Maricel Masut, de Worldpanel, definió este fenómeno mediante una expresión particularmente precisa: el piso operativo de la canasta. Los hogares ajustan alimentos básicos, cambian marcas, reducen cantidades y reorganizan gastos para conservar pequeños espacios de bienestar. Apenas un snack, un producto saludable, pequeñas recompensas en medio de una economía defensiva.
La imagen resume gran parte del momento actual. La mayor parte de la sociedad ya no vive pensando en crecer, sino que vive pensando en resistir.

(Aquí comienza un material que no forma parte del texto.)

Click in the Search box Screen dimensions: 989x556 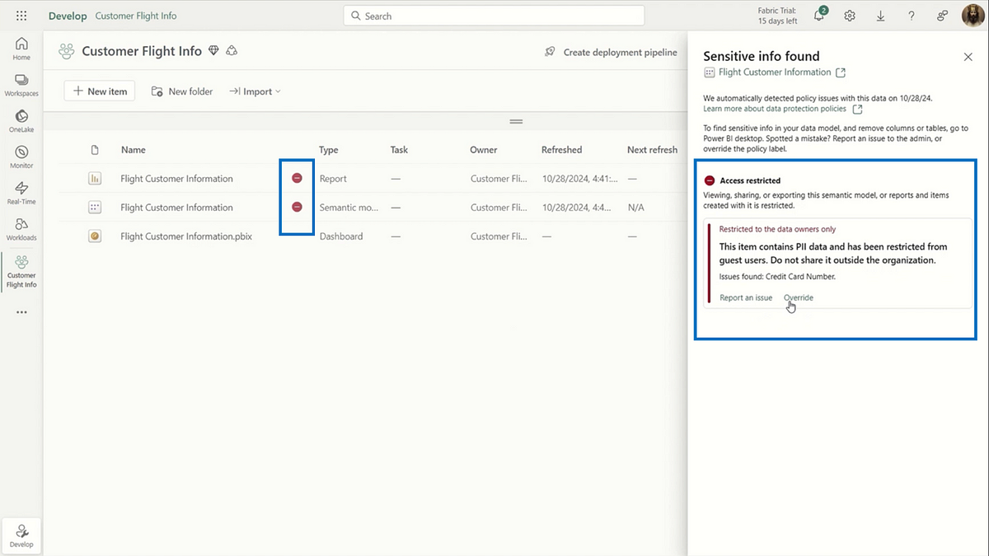click(x=495, y=16)
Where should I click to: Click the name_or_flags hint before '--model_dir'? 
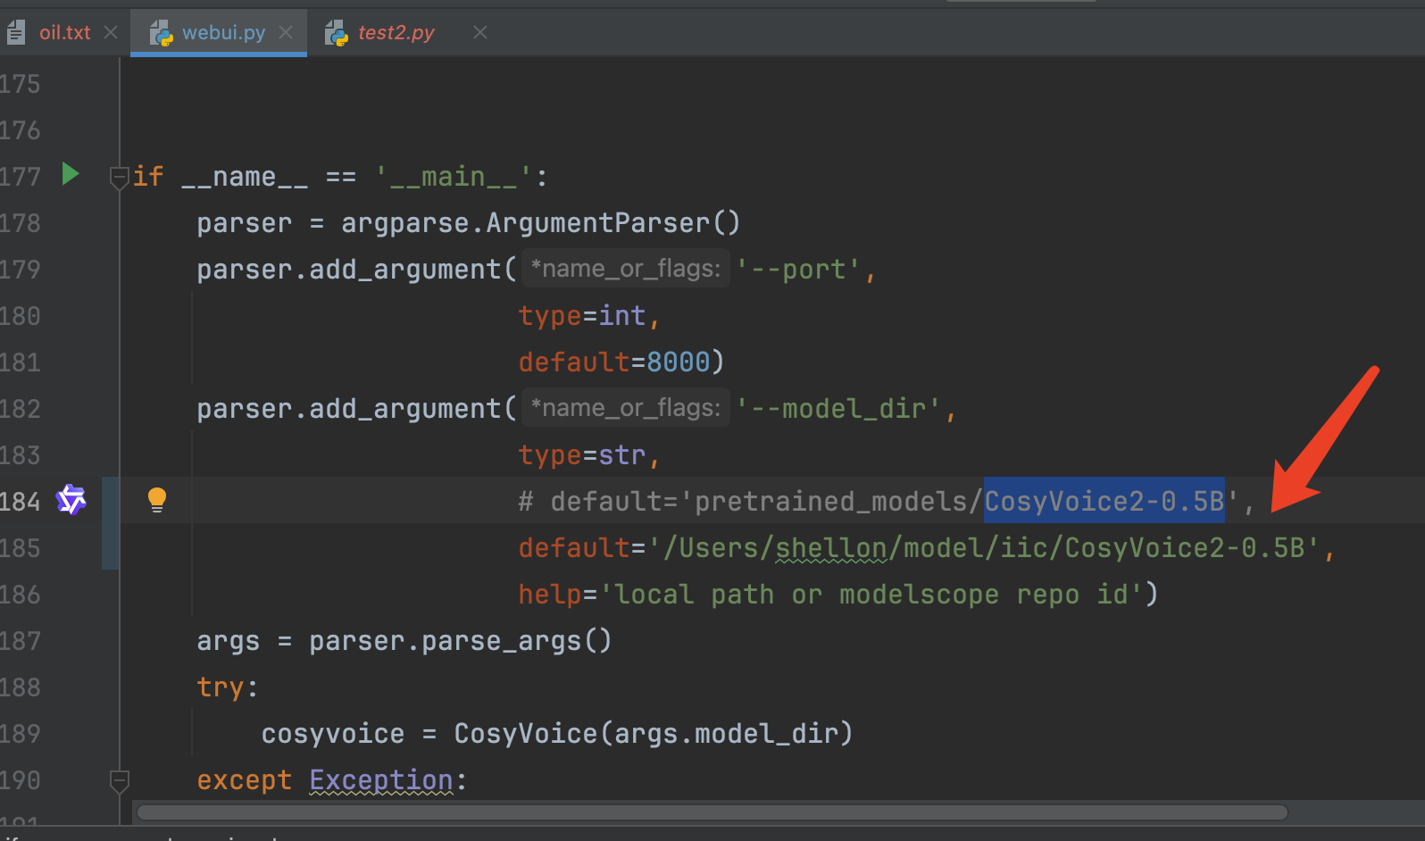626,408
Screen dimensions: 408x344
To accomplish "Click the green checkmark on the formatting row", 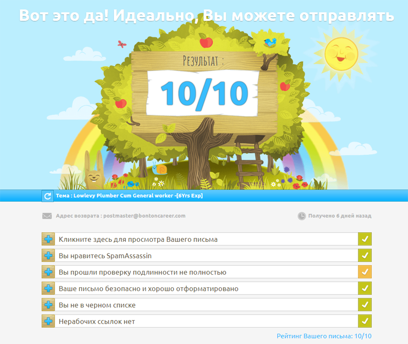I will (365, 288).
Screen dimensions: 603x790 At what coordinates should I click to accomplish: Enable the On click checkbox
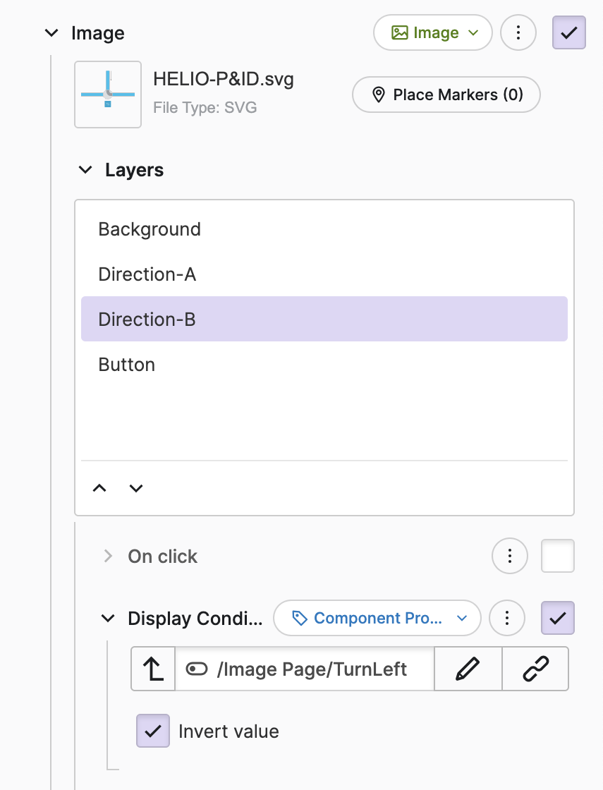pos(557,557)
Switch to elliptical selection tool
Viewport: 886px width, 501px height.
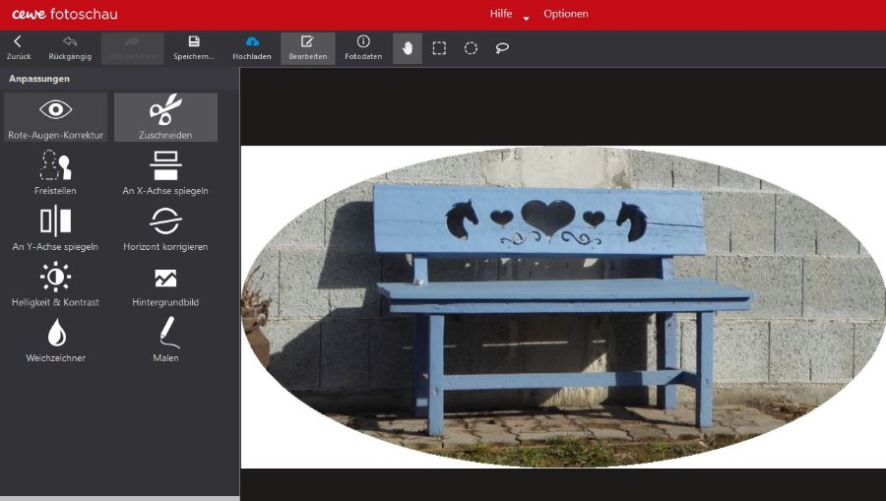pos(471,48)
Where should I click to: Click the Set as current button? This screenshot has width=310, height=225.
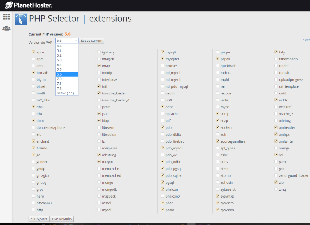pyautogui.click(x=91, y=41)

Ven riesgo incluso en el dolor
Otro tema que cruzó la semana fue la nueva movilización por Ni Una Menos, una manifestación que volvió a disparar otra característica distintiva de la administración libertaria: su tendencia a interpretar prácticamente cualquier cuestionamiento como una expresión política contra el Gobierno.

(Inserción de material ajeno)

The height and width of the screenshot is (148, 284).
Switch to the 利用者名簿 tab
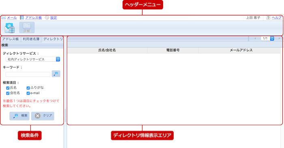tap(31, 39)
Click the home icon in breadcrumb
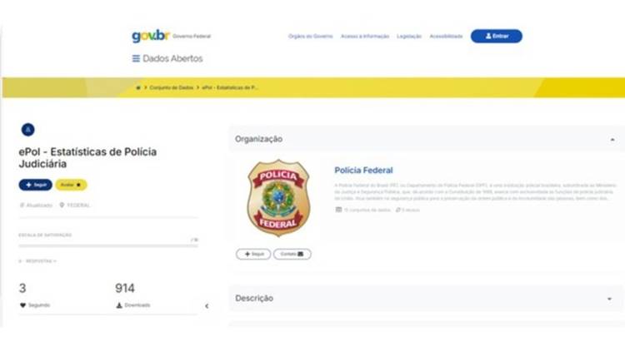 coord(138,87)
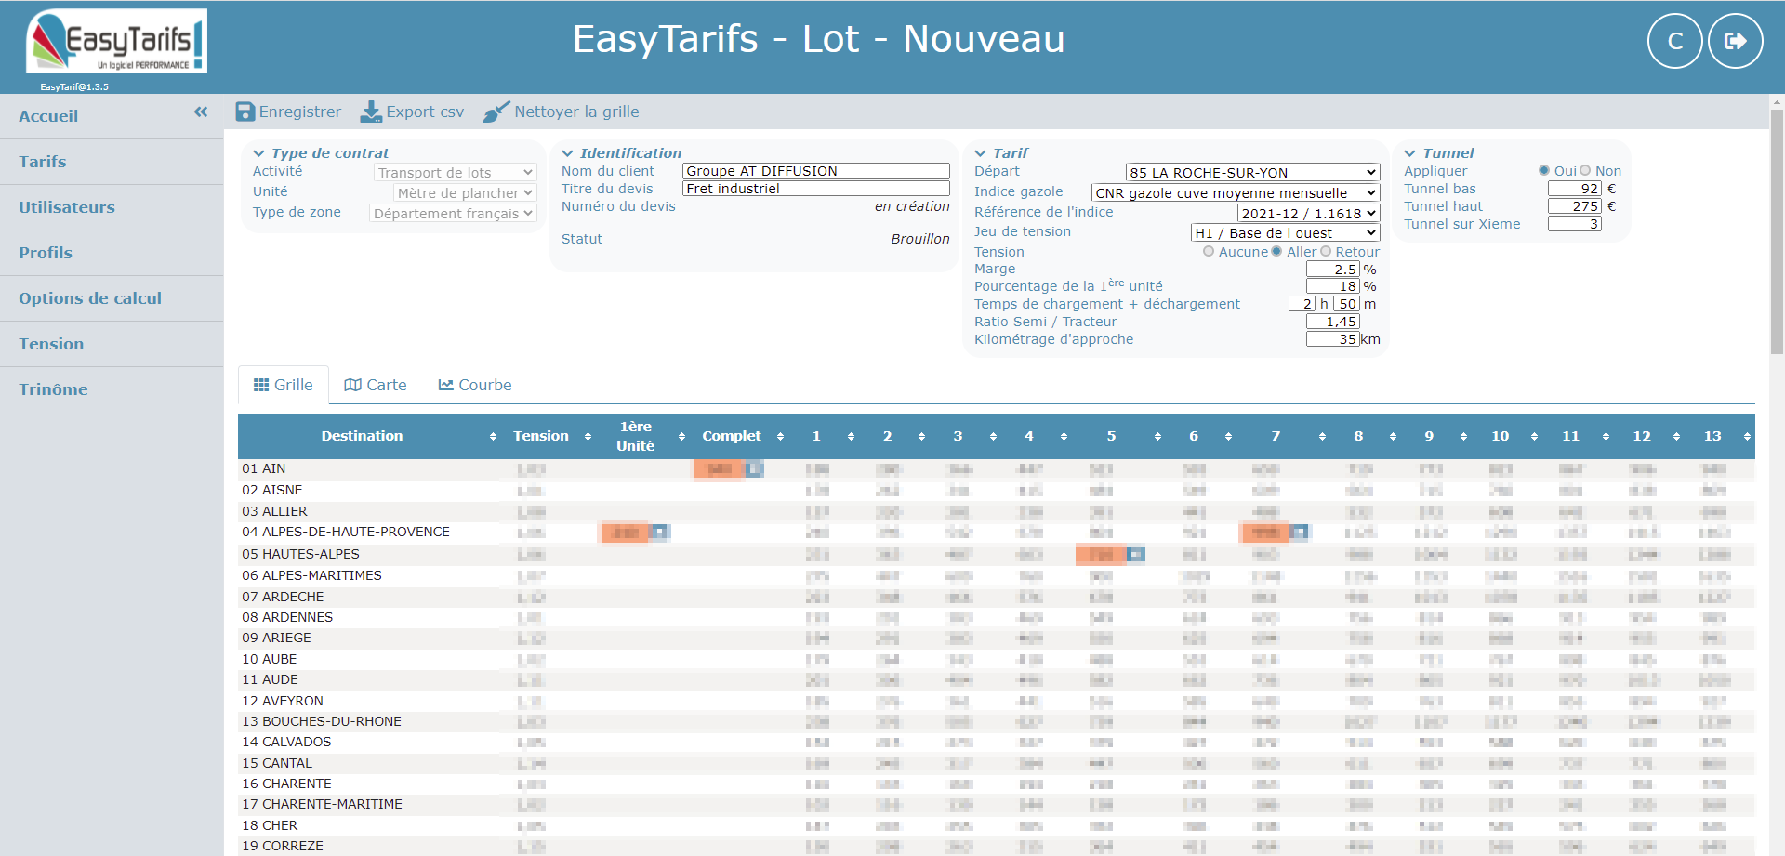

Mientras organizaciones como Mumalá alertaban sobre 105 femicidios registrados en los primeros cinco meses del año y recordaban que una mujer es asesinada cada 35 horas, desde sectores oficiales se insistía en señalar la supuesta politización de la protesta.

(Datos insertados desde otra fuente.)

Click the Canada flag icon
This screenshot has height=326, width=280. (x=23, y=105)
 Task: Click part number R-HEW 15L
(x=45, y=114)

La discusión estadística puede ser válida y también lo es la discusión partidaria. Lo que resulta más difícil de comprender es la necesidad permanente de convertir cada reclamo social en una disputa ideológica.
No hay margen de debate posible cuando detrás de las cifras hay realidades concretas, mujeres asesinadas, familias destruidas y violencias persistentes. Son problemas arraigados en el país y exceden cualquier discusión electoral.
El límite de la narrativa
Durante años Javier Milei construyó una identidad política basada en señalar contradicciones, y lo hizo con notable eficacia. Detectó frustraciones sociales reales, interpretó el cansancio ciudadano, capitalizó el hartazgo con una dirigencia desacreditada. Pero gobernar exige una tarea distinta porque implica transformar diagnósticos en resultados. Y es precisamente allí donde aparecen las dificultades. Los salarios no mejoran porque alguien publique un tuit. Las inversiones no llegan por afinidad ideológica. El consumo no se recupera mediante discursos. Las alianzas no se construyen con agravios. Y los problemas sociales no desaparecen porque se los redefina semánticamente.
La gran paradoja del oficialismo es que sigue siendo extraordinariamente eficaz para construir relatos de confrontación, pero encuentra crecientes dificultades para demostrar que la realidad avanza al mismo ritmo que sus promesas. Por eso tal vez el principal desafío que enfrenta hoy la Casa Rosada no sea la oposición, ni los gobernadores, ni los sindicatos, ni los periodistas, ni la herencia que todavía invoca para explicar muchas dificultades presentes.
El desafío es convencer a una sociedad que sigue ajustando gastos, postergando consumos y esperando mejoras que los beneficios prometidos finalmente llegarán al final de demasiados “lo peor ya pasó”.